第2話
今年に入ってから大流行している新型コロナウィルスの影響を例外なく僕もくらいまくっていた。
高校卒業後、専門学校への進学を決めたがコロナの影響で休校となり、4月に予定していた入学式が6月に延期された。
1日でも早く入学したいという訳でもなかったのでストレスは特になかったが、2ヶ月間家にこもり続け、何もやることがないのがとにかく苦痛だった。
そして迎えた今日。専門学校初日。
夢といった夢もなく、大学に行くほどの学力も無い。
かといってまだ働きたくもない僕の進路は専門学校一択だった。
高校で配られたパンフレットを見た時に、(好きを仕事に!憧れのライブ・イベントに携わる近道!)と書いてあって、なんとなく楽しそうだなと思いこの学校に決めた。
僕は人生においてフィーリングや直感や予感をとても大切にしている。オープンキャンパスはこの学校以外行っていない。
「つぎは蒲田、蒲田。まもなく蒲田に到着いたします」駅員の覇気のない声が車内に流れ出し、僕はそれまで読んでいた文庫本を閉じ、バッグに仕舞った。
ドアが開くと同時に乗客が一気に吐き出されていく。
僕も人混みに紛れて電車を降りる。面接を受けた時以来に来た駅。これから2年間通うことになる場所。

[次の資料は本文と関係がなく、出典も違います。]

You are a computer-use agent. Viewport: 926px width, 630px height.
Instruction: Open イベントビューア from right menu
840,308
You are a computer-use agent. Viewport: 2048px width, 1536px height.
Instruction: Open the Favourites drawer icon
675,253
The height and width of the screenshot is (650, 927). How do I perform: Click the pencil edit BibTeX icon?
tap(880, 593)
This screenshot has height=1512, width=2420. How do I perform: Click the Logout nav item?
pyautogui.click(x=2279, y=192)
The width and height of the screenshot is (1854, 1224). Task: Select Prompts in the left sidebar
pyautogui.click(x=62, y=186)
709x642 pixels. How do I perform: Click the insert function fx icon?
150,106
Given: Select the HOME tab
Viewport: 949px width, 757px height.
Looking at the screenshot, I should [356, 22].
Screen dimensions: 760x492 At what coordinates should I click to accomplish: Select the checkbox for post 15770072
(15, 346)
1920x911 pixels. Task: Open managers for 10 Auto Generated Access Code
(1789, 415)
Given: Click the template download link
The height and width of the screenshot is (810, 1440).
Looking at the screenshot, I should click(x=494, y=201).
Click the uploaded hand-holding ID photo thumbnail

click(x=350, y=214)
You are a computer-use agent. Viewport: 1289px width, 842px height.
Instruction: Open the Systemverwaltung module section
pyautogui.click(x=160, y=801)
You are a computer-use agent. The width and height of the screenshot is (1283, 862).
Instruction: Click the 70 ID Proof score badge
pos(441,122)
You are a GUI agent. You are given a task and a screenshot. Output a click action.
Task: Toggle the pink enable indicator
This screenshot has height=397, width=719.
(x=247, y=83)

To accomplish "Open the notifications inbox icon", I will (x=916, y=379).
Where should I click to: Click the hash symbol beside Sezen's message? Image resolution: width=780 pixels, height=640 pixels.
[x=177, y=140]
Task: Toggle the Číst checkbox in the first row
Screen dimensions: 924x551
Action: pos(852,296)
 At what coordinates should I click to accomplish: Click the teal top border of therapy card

筆記用具とメモ帳と文庫本しか入っていないスカスカのバッグの中に幾許かの期待感と不安を詰め込んで、学校へと向かう。
道中にあったファミレスに牛丼屋にコンビニ。
どこにでもあるはずなのに、今の僕には目に映る景色全てが新鮮に見えた。
「入学式に参加される方はこのまま真っ直ぐお進みくださーい!」
案内の看板を持ったスタッフに促されるまま体育館に足を踏み入れる。
開演30分前に着いたにも関わらず、会場には既に多くの新入生で賑わっていた。
流石は専門学校。体育館の大きさも設備の綺麗さも人の多さも高校とはまるで違う。まだ何も学んでいないのに既にこの学校で何かを成し遂げたかのような気持ちになってしまう雰囲気。
自分の席に座りながら、辺りを見回す。
金、金、茶、赤、黒、茶、緑、黒。
春休みに染めたのであろう、どこを見渡しても鮮やかな髪色の人間しか目に入らない。(と思っている自分も先週ちゃっかり髪を染めたのだが)
大学生も専門学生も、アイデンティティの確立に必死だ。
髪色で、服装で、言動で他者に個性や自分という存在を必死に表現する。
お互いがお互いを「お前らとは違う」と見下しあっているように見える。
中学生や高校生の時だってそうだった。制服を着崩し、髪の毛をバレない程度に染め、飲んではいけないお酒を飲むことによって「みんなと違う」感覚を楽しみたがる。そして数年経ったあとに「中学生らしくない、高校生らしくない事をしようとする事こそが中学生らしさであり、高校生らしさである」ということに気付き、数年前の自分の青さに顔を赤らめる。大人になるとは、黒歴史を塗り替え続けることなのかもしれない。
僕は違う。個性を出すために髪の毛を染めたわけではなく、ただ染めてみたかったから自己満足のために染めたのだ。
と誰も聞いてもいないのに心の中で弁解したが、その自意識の高さでさえも「学生らしさ」なのかもしれないと思い始め、思考の螺旋階段に彷徨った。
「それではただいまより、2020年入学式を始めます」僕のくだらない思考を遮るかのように司会者が口を開き、入学式が始まった。
校長の言葉、新入生代表の言葉、これからの学生生活について、夢、目標、希望。どこかで聞いたような言葉がひたすらに飛び交っていた。ほとんど聞き流していた。こういう時は真面目に聞くのがダサくて、適当に聞いているのがかっこいいというような思春期特有の痛々しい思考回路がまだ残っているのかもしれない。
よくないよくない。専門学校では真っ直ぐ、気張らずに素直に生きて行くと決めたのだ。
約2時間ほどで式は終了した。今日は式が終わり次第解散。
明日からクラスごとに分かれ、オリエンテーションが始まる。
入学式だけだったが、初日ということもあり気張っていたのだろう。帰宅した瞬間に疲労感と睡魔がどっと襲ってきた。
明日からが実質本番。期待半分不安半分。
これから先どんな2年間になるのか、この時の僕は当然何も知らない。